MICHEL MARTIN, HOST:
AI tools like ChatGPT scrape millions of pages from the internet - news articles, books, blog posts. But is it legal? NPR tech reporter Bobby Allyn has learned that the New York Times is considering a lawsuit that asks that question. And he's here with us now to tell us more. Good morning, Bobby.
BOBBY ALLYN, BYLINE: Good morning, Michel.
MARTIN: So let's start with this - why is an AI tool like ChatGPT collecting so much data?
ALLYN: Yeah. Well, tools like ChatGPT only exist really because they're vacuuming up a staggering amount of data from the web really at all times. It's trained on the data of the internet, right? We're talking millions, likely billions of pages. Anything it can find is sucked up and used to make AI chatbots smarter. But from a legal standpoint, Michel, there's a big issue. And it's this - all this data that's being scraped has been scraped without permission.
MARTIN: So do the operators of chatbots have to ask for permission before hoovering up somebody's data?
ALLYN: Yeah, you know, it really depends. For a lot of the internet, no, it doesn't. But, you know, when it starts scanning and processing work that is copyrighted, it does get trickier. We're talking books, poems - anything that is published online and someone owns the rights to. Now, I talked to Daniel Gervais about this. He leads the intellectual property program at Vanderbilt University, and he studies generative AI.
DANIEL GERVAIS: So the machines are making a copy of the material before they process it. That could be copyright infringement.
ALLYN: Gervais says what is produced at the other end - so the output - could also be copyright infringement.
MARTIN: What are the consequences of that?
ALLYN: The consequences could be quite serious. A court could order that ChatGPT's prized possession, its data set, be completely destroyed since it contains copyrighted material. A court could fine a company $150,000 per infringement. Gervais says a successful copyright lawsuit has the potential of really bankrupting a company, since we're talking about millions and millions of instances of infringement.

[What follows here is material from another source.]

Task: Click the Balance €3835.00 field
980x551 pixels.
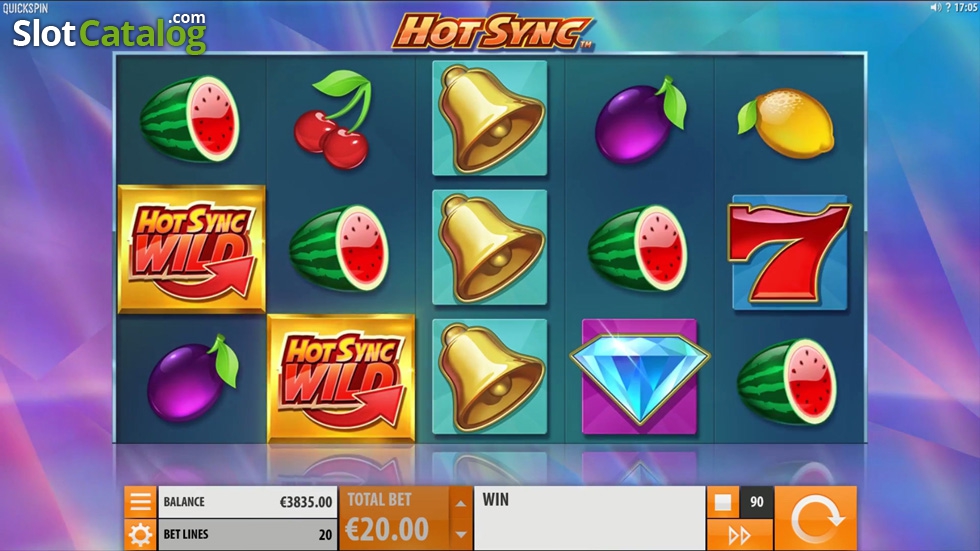Action: tap(248, 502)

GERVAIS: It's a sword that's going to hang over the heads of those companies for several years unless they negotiate a solution.
MARTIN: You know, it would seem that someone would have thought of this before now. I mean, it's not exactly a secret that this is the way these chatbots work. Are solutions being talked about? Are they being negotiated?
ALLYN: Yeah, in some instances they are - in other instances, no, right? I mean, some publishers are trying to hammer out licensing deals with OpenAI behind closed doors so that publishers get paid. Others are not playing so nice. Comedian Sarah Silverman is suing OpenAI for processing her memoir without her permission. Getty Images is suing the maker of a tool called Stable Diffusion over use of its photos that they said was illegal. And I recently learned that the New York Times is considering suing OpenAI for using its stories and archives without permission and without any compensation.
MARTIN: So before we let you go, what kind of defense does your reporting indicate that tech companies like OpenAI will likely be making?
ALLYN: Yeah, they're expected to use something called fair use doctrine. And to really boil that down, fair use law allows someone or a company to use copyrighted material without consent as long as certain conditions are met - for instance, if it's used for teaching or research or criticism or news reporting. You know, this law is intended to encourage freedom of expression, but there are real limits on it. For instance, the Supreme Court has said that if copyrighted material is used to make something new and that new thing competes with the original copyrighted work, that is not fair use. And that's the position of the New York Times here and many other publications, that ChatGPT is spitting out stuff that's becoming a replacement for its own stories - for reading articles on the New York Times website. And obviously that's a big problem if your company relies on readers and clicks and advertising dollars.
MARTIN: That is NPR's Bobby Allyn. Bobby, thank you.